Suppose They Gave A Future And Nobody Cared?

Last week, the White House unveiled an ambitious, wide-ranging, and revolutionary plan to outfit U.S. highways with electric car charging stations, and increase the number of Federal electric vehicles out on the road:

By working together across the Federal government and with the private sector, we can ensure that electric vehicle drivers have access to charging stations at home, at work, and on the road – creating a new way of thinking about transportation that will drive America forward. Today’s announcements demonstrate a continued partnership between the Administration, states, localities, and the private sector to achieve these shared goals…

The implications of this announcement are staggering, not the least of which is that it demonstrates a lack of confidence in the future of fossil fuels and related financial/international interests. Combined with Elon Musk’s statement in the recent National Geographic documentary Before The Flood that there needs to be “sort of popular uprising against” the fossil fuel sector and what seems like a White House “PR rollout” for the self-driving car industry…things are changing. Shuffle our international BFF and enemy lists accordingly over the decade ahead.

Of course, Donald Trump could take office January 1st and change all those plans. He could cozy up to Big Oil, kill all the electric car and other future technology initiatives, and attempt to make good on his promise that he’s going to bring us back to the 1950s when everything was great.

But even then, when the financial “positives” outweigh the “negatives,” he and anyone who wants to make lots of money will eventually back the new tech. I mean, we are envisioning a future where one of the biggest drains on any business’s coffers—paychecks and benefits for humans—could be significantly eliminated by introducing more robotic workers. You know a lot of corporate interests are going to like that.

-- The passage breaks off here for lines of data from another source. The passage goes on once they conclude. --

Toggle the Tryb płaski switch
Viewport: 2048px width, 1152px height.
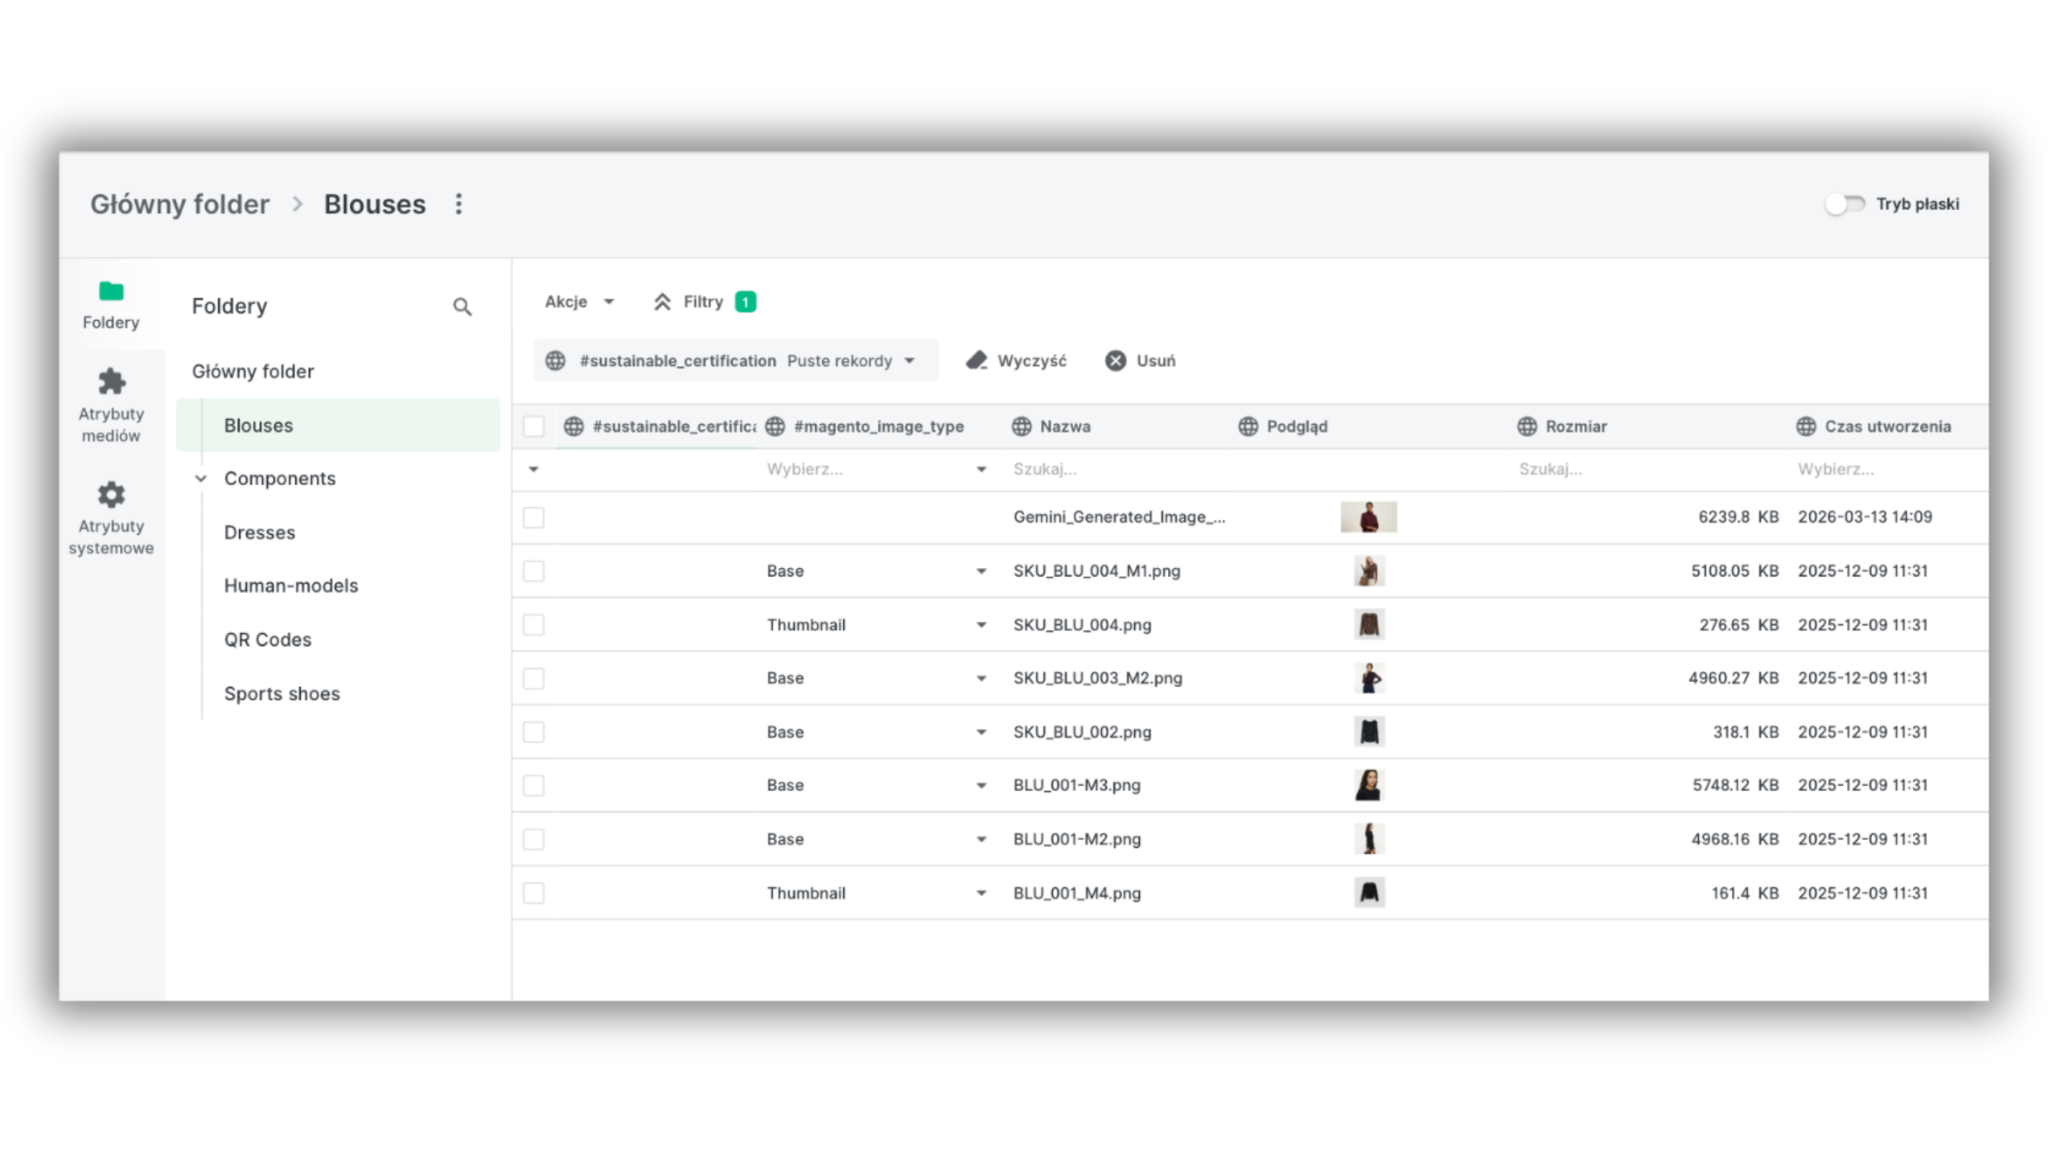point(1844,204)
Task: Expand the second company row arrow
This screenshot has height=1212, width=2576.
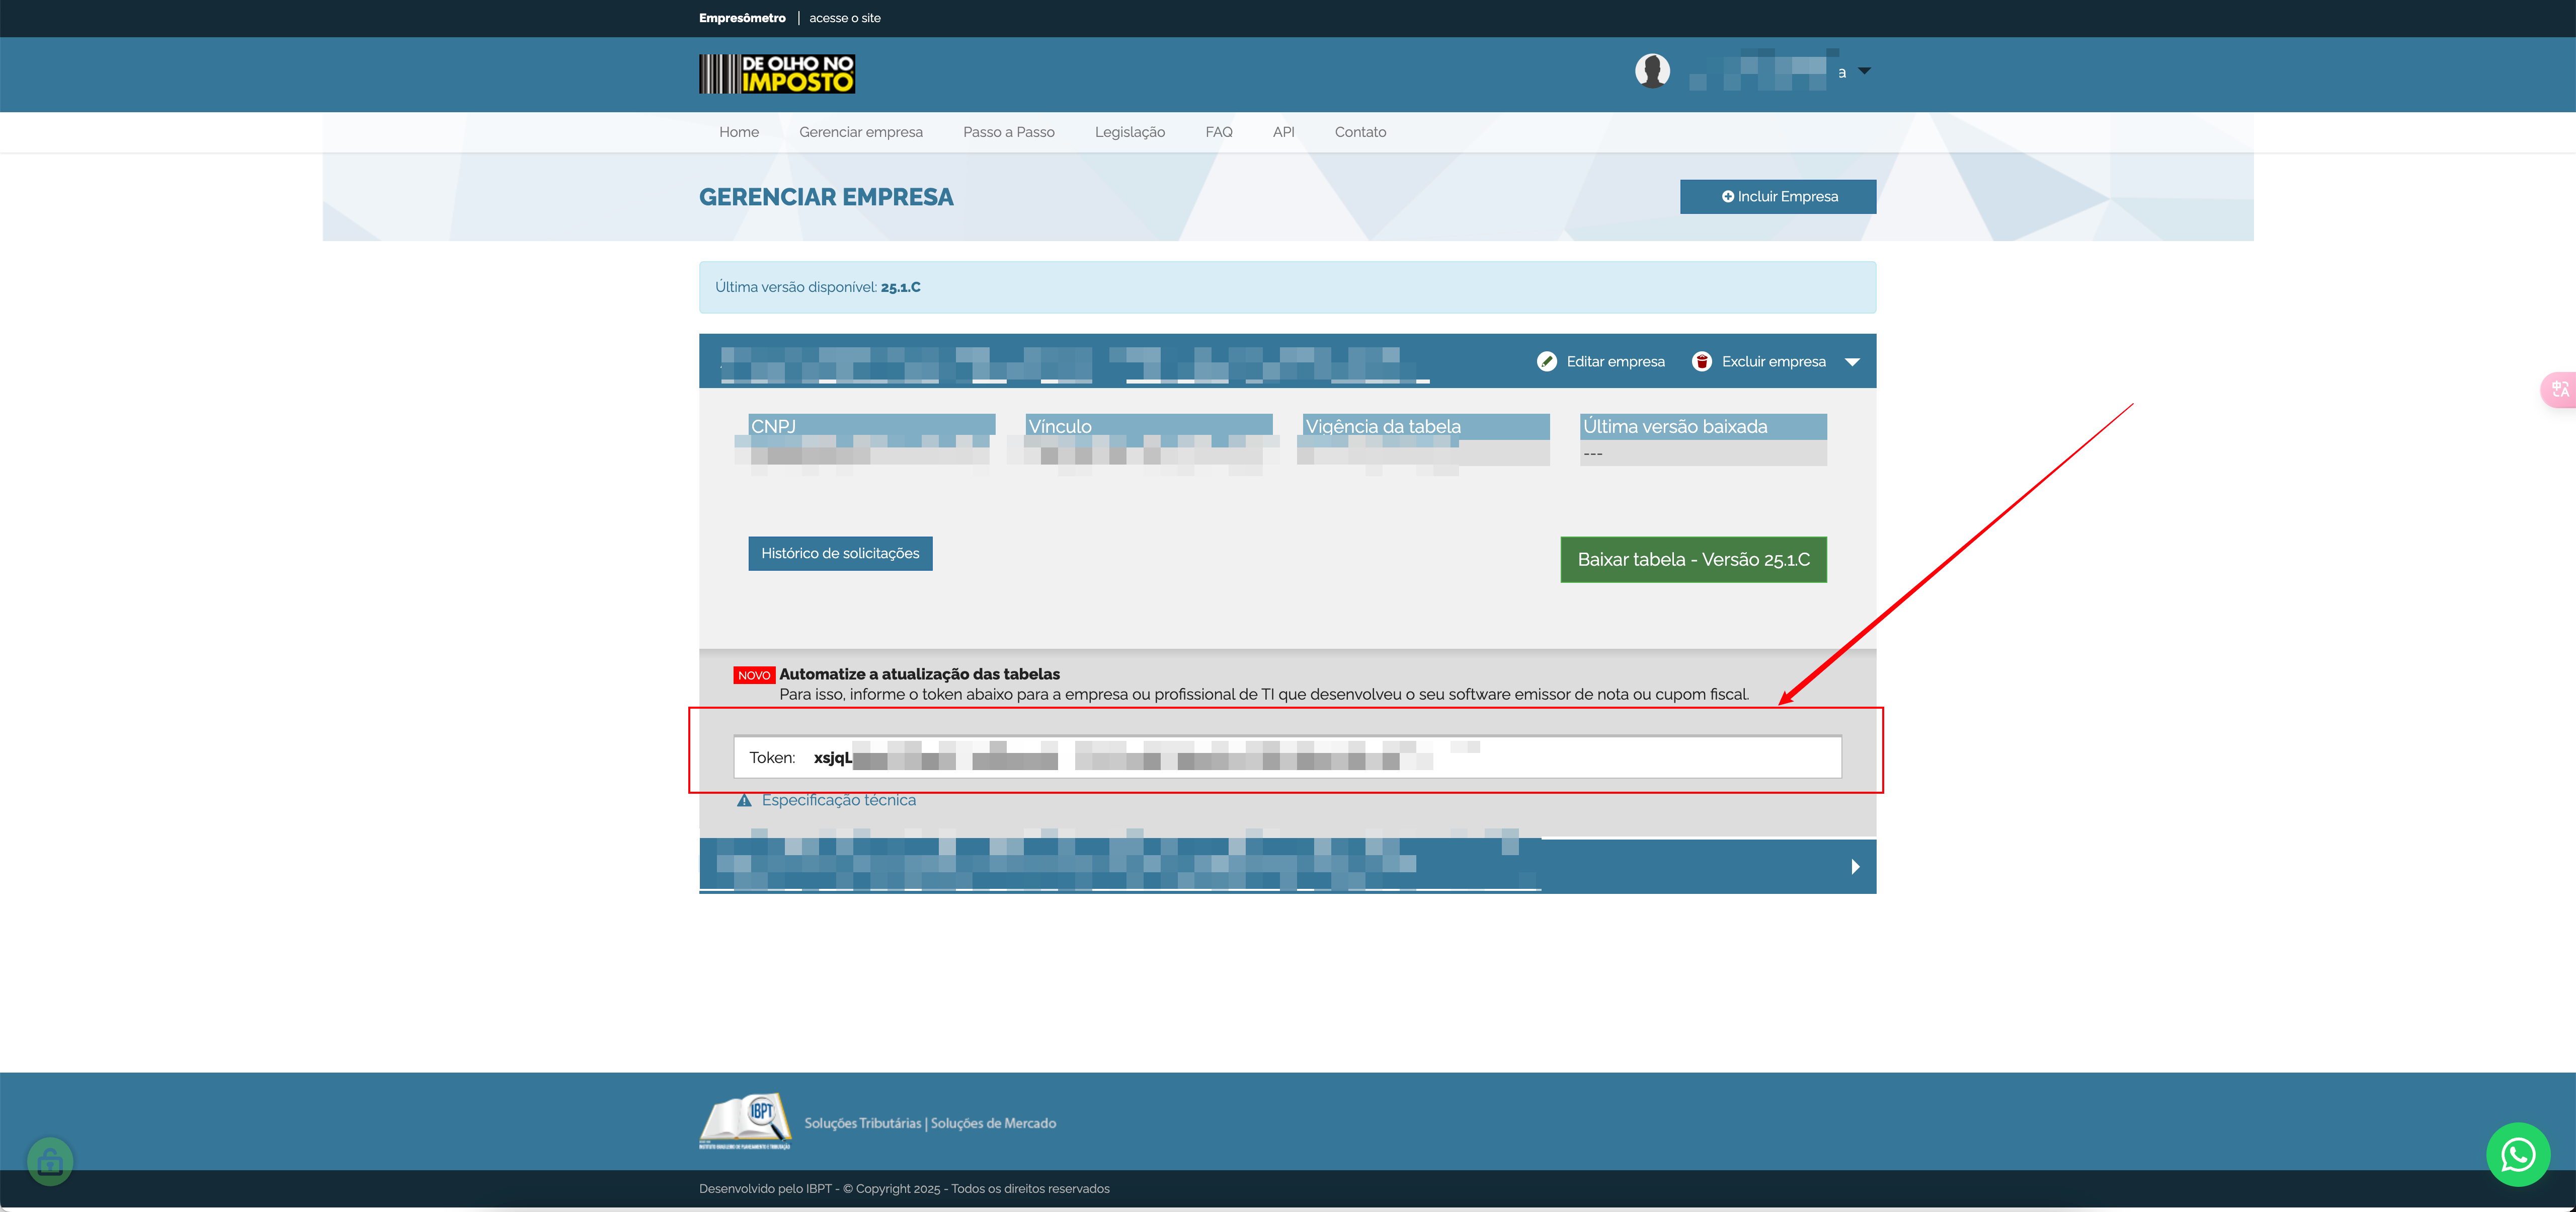Action: coord(1855,866)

Much is happening right now that could radically change the way we live, work, and generate an income. But outside of the tech categories on mainstream news sources, not much of the media seems to give a shit. And, consequently, not much of the public seems to give a shit.

Yes, this U.S. election is very important. But within the space of time in which the media and public became obsessed with every last bit of minutia about the election—stoking greater and greater piles of mass anxiety—a rapid technological revolution happened. And the ramifications of these advancements—drones, AI, robots, automated vehicles, CRISPR, augmented reality etc.—are going to play a bigger and more profound role in our future than any one political figurehead possibly could.